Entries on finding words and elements
┄┄┄┄┄┄┄┄┄┄

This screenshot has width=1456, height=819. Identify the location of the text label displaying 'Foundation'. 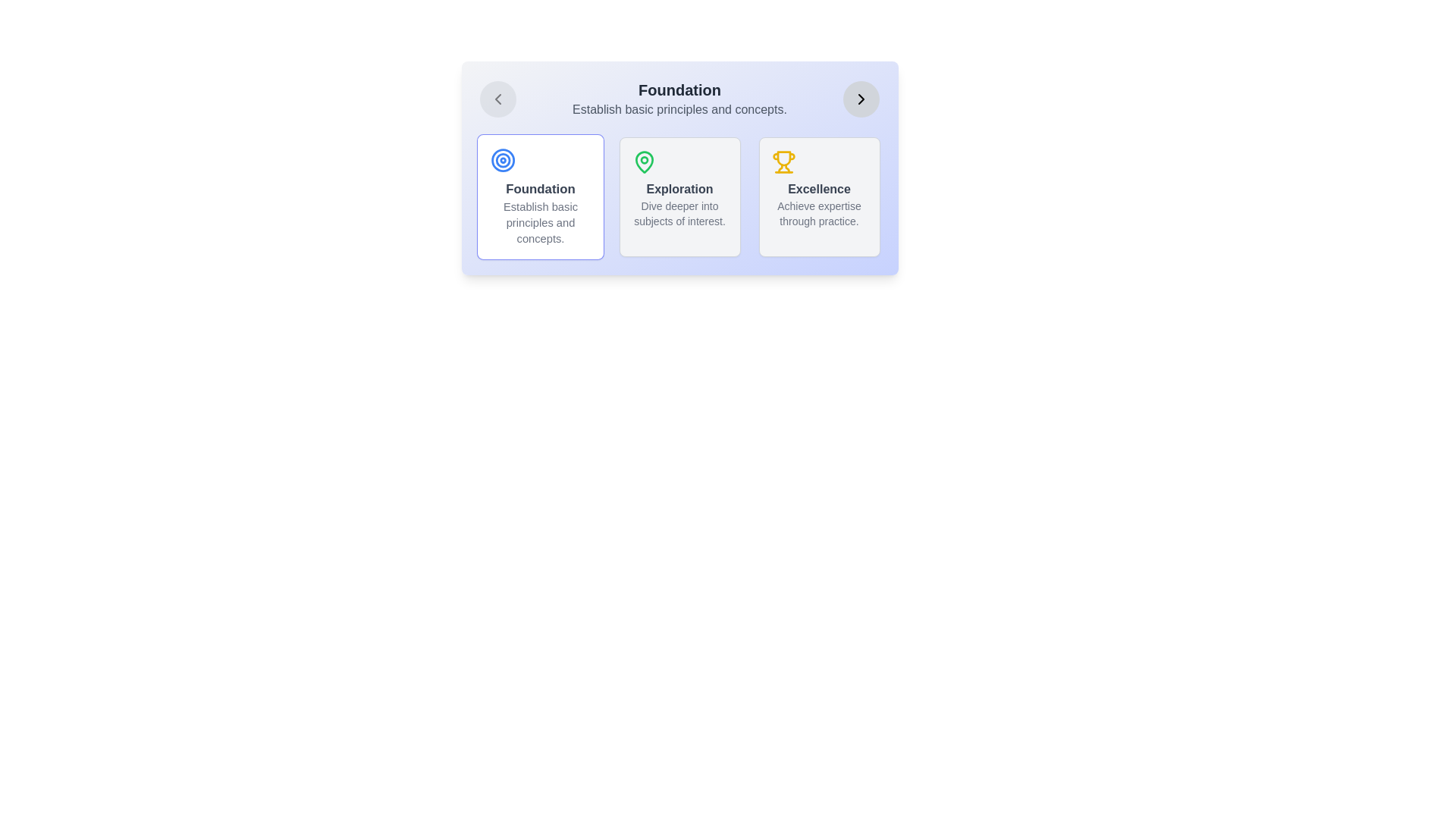
(540, 188).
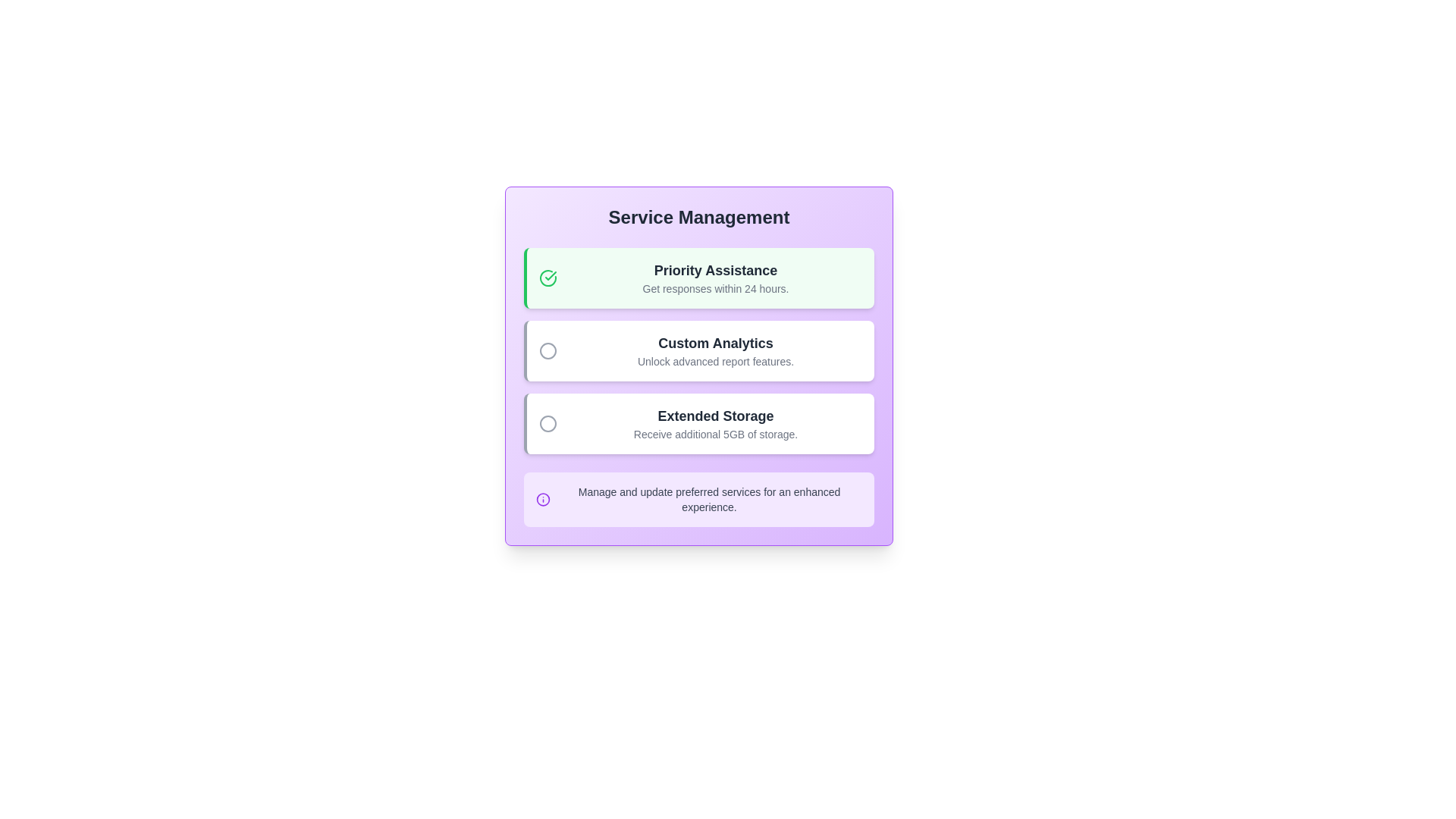 This screenshot has height=819, width=1456. Describe the element at coordinates (550, 275) in the screenshot. I see `the green checkmark icon indicating verification within the 'Priority Assistance' section of the 'Service Management' area` at that location.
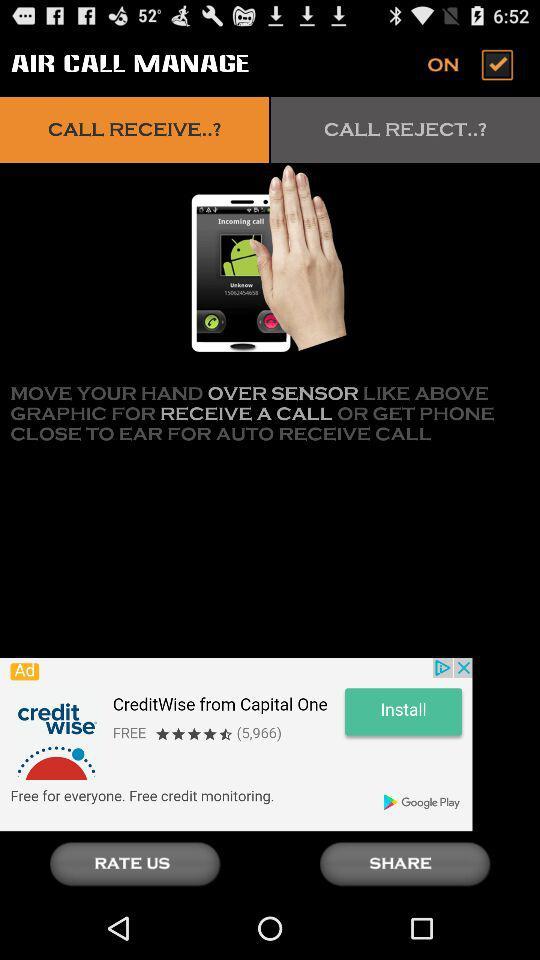  I want to click on on off, so click(472, 64).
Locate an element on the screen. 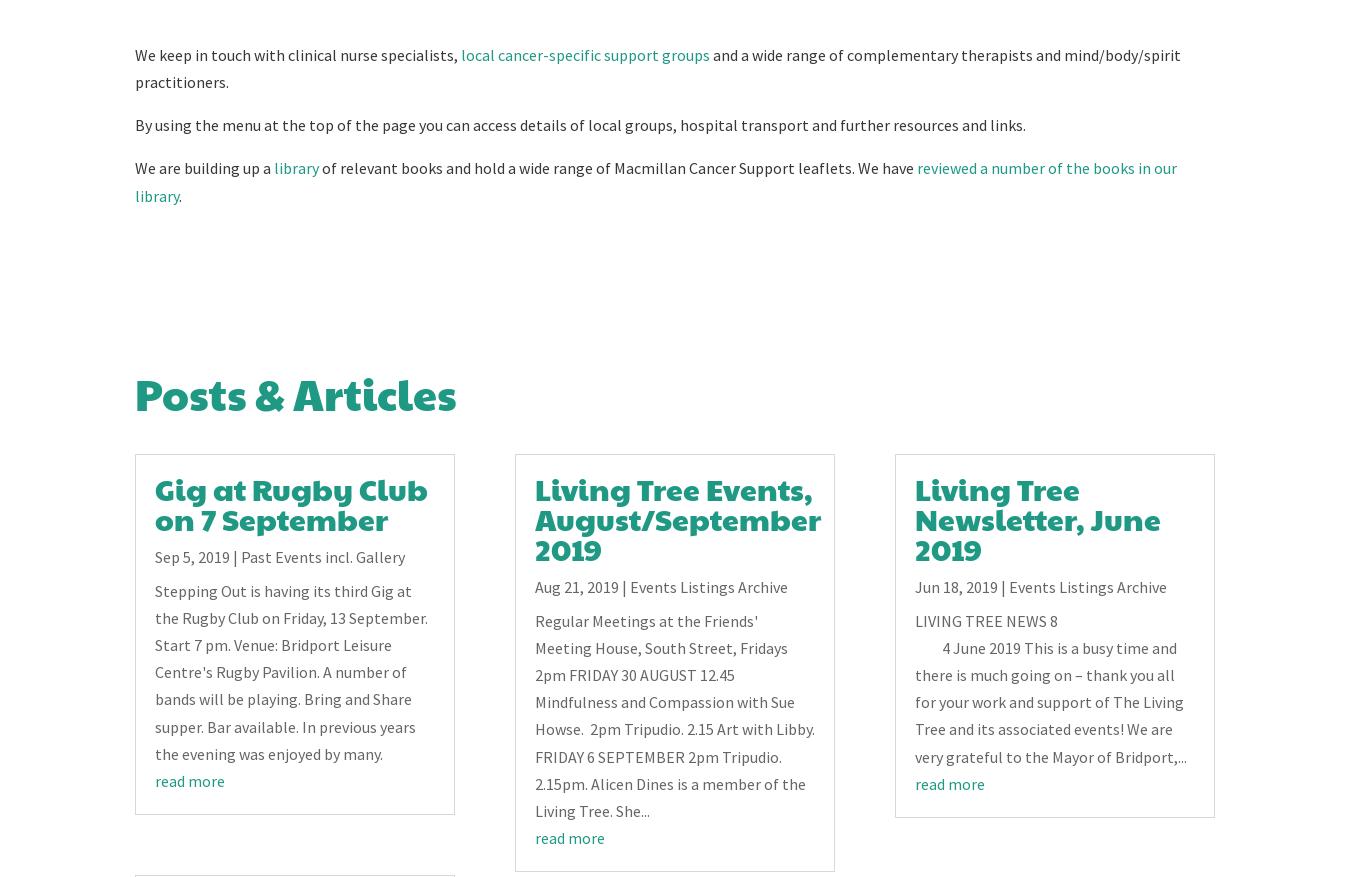 The width and height of the screenshot is (1350, 877). 'and a wide range of complementary therapists and mind/body/spirit practitioners.' is located at coordinates (135, 67).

┄┄┄┄┄┄┄┄┄┄

→ Task brief
Can you swap "Identify" for "Find" in the entries, starting with the first line and going on through the line with "(540, 188).", and give those lines again with nothing else changed and the pictures left out?

→ Answer to this task
This screenshot has width=1456, height=819. Find the location of the text label displaying 'Foundation'. 
(540, 188).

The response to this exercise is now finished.